31st October 2019, 19:46

Unfortunately not fast enough, I bought an Amazon Fire Stick for my dad in 2017 assuming that the advertised HEVC support meant up to 10 bit, only to find out to my horror that most of the HEVC encoded videos I have did not work on it.

At least the newer FS 4K I bought this year has 10 bit capability, still the experience was somewhat disheartening considering the sheer amount of 10 bit content available at the time I bought the first Fire Stick, 5 years after HEVC was standardised.
Any HDR-capable Fire Stick/TV supports 10-bit decode. The feature did come to FireTV first, though, a couple of generations back.

benwaggoner

31st October 2019, 19:53

Lots of Deep, Neural and ML related stuff discussed at the AOM event it seems - I think we can guess the main direction of AV(x) codecs in the future.
Do you mean the encoders or the bitstream definition itself?

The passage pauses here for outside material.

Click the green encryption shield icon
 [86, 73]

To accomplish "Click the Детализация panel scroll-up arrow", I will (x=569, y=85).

I get nervous about actually tuning bitstream features based on ML, because we still lack in well subjectively-correlated metrics. VMAF is the least bad ever, but is SDR only. and the whole question of how individual frame metrics get aggregated into good metrics for interframe encoding remains barely examined. A mean of individual frame values isn't that useful for a clip that is more than a few second of a single shot.

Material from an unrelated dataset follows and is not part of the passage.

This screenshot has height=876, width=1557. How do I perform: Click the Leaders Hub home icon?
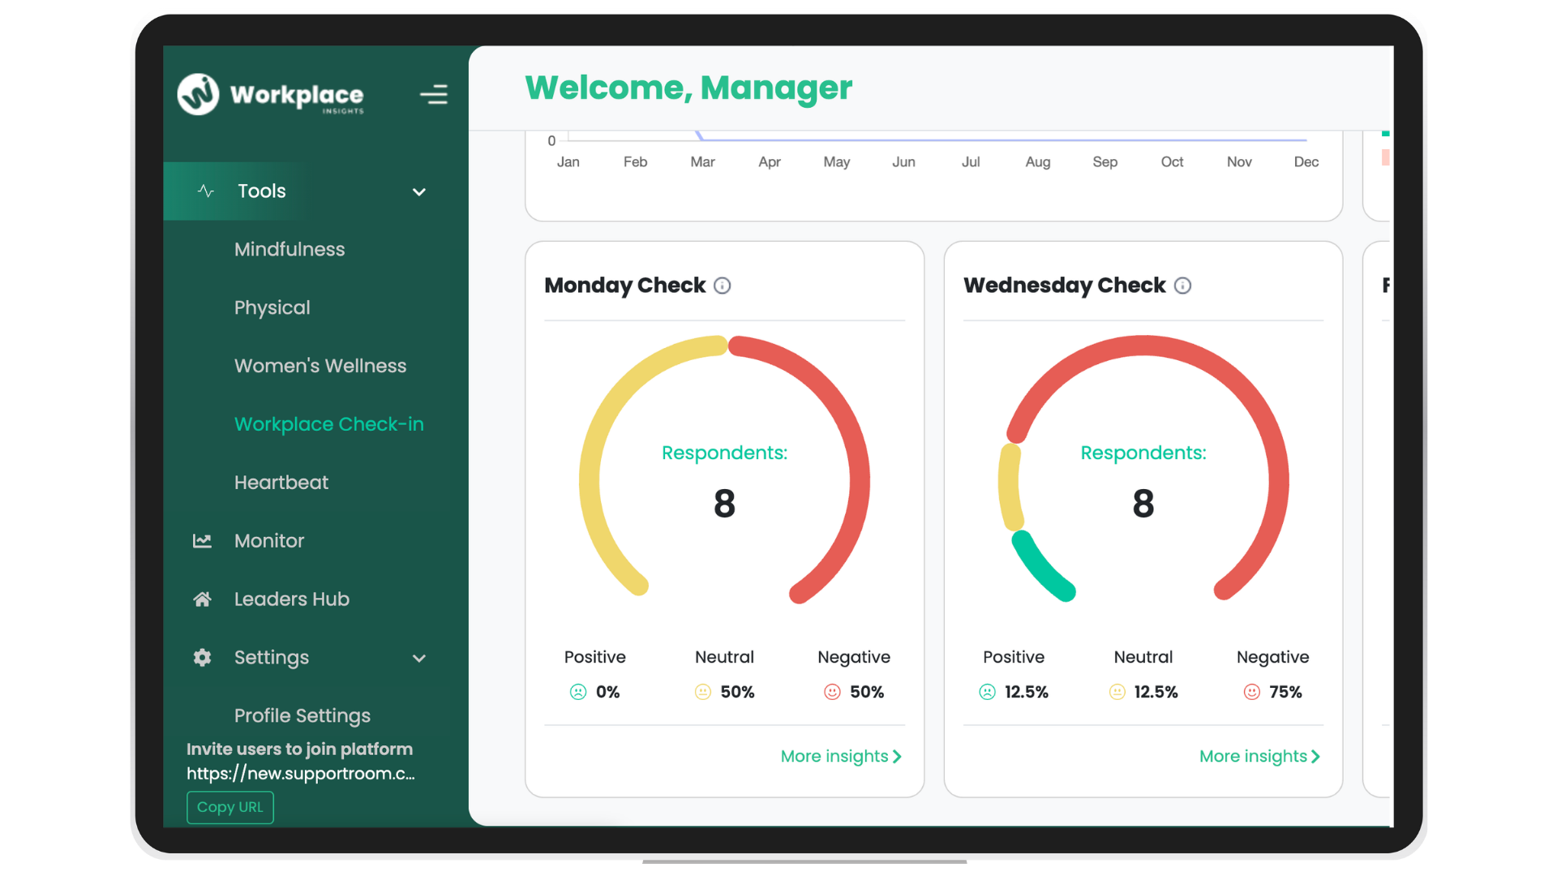(202, 599)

We've seen that AV1 shows better VMAF to MOS ratios than other codecs, which could be a result of this sort of curve fitting to one metric. It's generally true that the more a metric gets used, the lower its subjective correlation becomes, as encoders get increasingly tuned to the metric instead of to subjective ratings.

soresu

31st October 2019, 21:21

Do you mean the encoders or the bitstream definition itself?

I get nervous about actually tuning bitstream features based on ML, because we still lack in well subjectively-correlated metrics. VMAF is the least bad ever, but is SDR only. and the whole question of how individual frame metrics get aggregated into good metrics for interframe encoding remains barely examined. A mean of individual frame values isn't that useful for a clip that is more than a few second of a single shot.

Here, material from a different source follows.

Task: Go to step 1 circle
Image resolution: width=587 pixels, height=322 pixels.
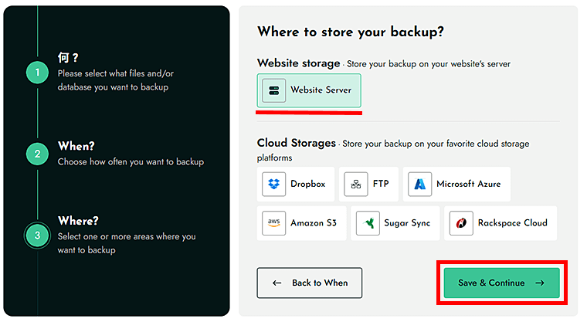Action: pos(37,73)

We've seen that AV1 shows better VMAF to MOS ratios than other codecs, which could be a result of this sort of curve fitting to one metric. It's generally true that the more a metric gets used, the lower its subjective correlation becomes, as encoders get increasingly tuned to the metric instead of to subjective ratings.

I've only skimmed 2-3 of the presentation slide decks, but there is certainly an appreciation for bitstream compatibility where the ML models are concerned.

Though Google at least have been knocking on this particular door for at least a few years now, I figure they would not still be at it if they thought it could not be harnessed in a standardised way for a codec bitstream.

Just to be clear, my own level of understanding of all of this is fairly amateur compared to experts on here - I mostly have an avid interest in codecs and more recently ML too (due to various ML optimisations in CG rendering and production fields).

soresu

1st November 2019, 19:59

Found an interesting slide deck called"Adaptive Optimal Linear Estimators for Enhanced Motion Compensated Prediction".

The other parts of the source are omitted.